I go home today and await the histology that will tell me whether this was my last surgery or whether I need a bigger one next week. Stan says my chances of being finished are “better than 50/50.” He removed a lot of tissue, and all of it looked healthy, but he reminds me that we are fighting microscopic disease. Today, while I give thanks for my nurses and for Stan and Keith and the team of doctors, I also give thanks for the lab technicians who will carefully judge my tissues cancer free (or, unhappily, not), and for all the doctors and researchers who have made this all possible and who have saved my life so far. Long may that continue.

PS the picture today is of the spectacular dawn yesterday and, bonus, the rainbow that lit up the sky post surgery last night.
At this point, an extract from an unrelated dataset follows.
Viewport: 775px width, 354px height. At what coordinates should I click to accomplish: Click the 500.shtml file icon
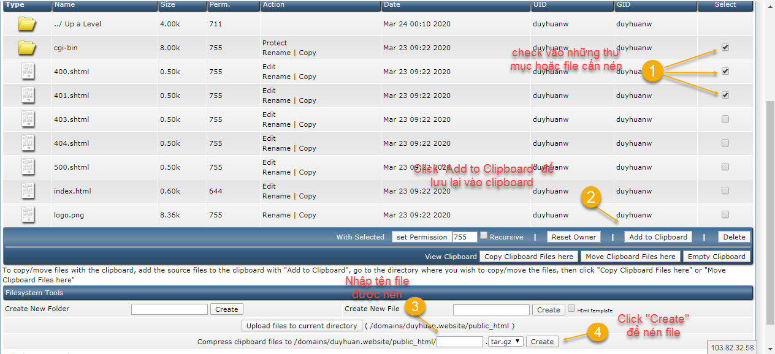pos(28,167)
With surgery bookended by these colours, surely that is a good sign, right?IMG_5432.JPG

 

4 thoughts on “Love letter to nurses

  1. Yes to taking any and all good signs! Thank you for the reminder of the difference that really seeing people always makes. Sometimes it seems like not enough to “do”, but often it is actually the biggest thing. Waiting and hoping with you.

    Liked by 1 person

  2. It’s the pleasure and comfort of connectedness that comes across in this posting. With the benefit of hindsight and the titles of your later posts, I know that the results are not what any of us were hoping for. That does not make this post any less special, but instead, rather more so.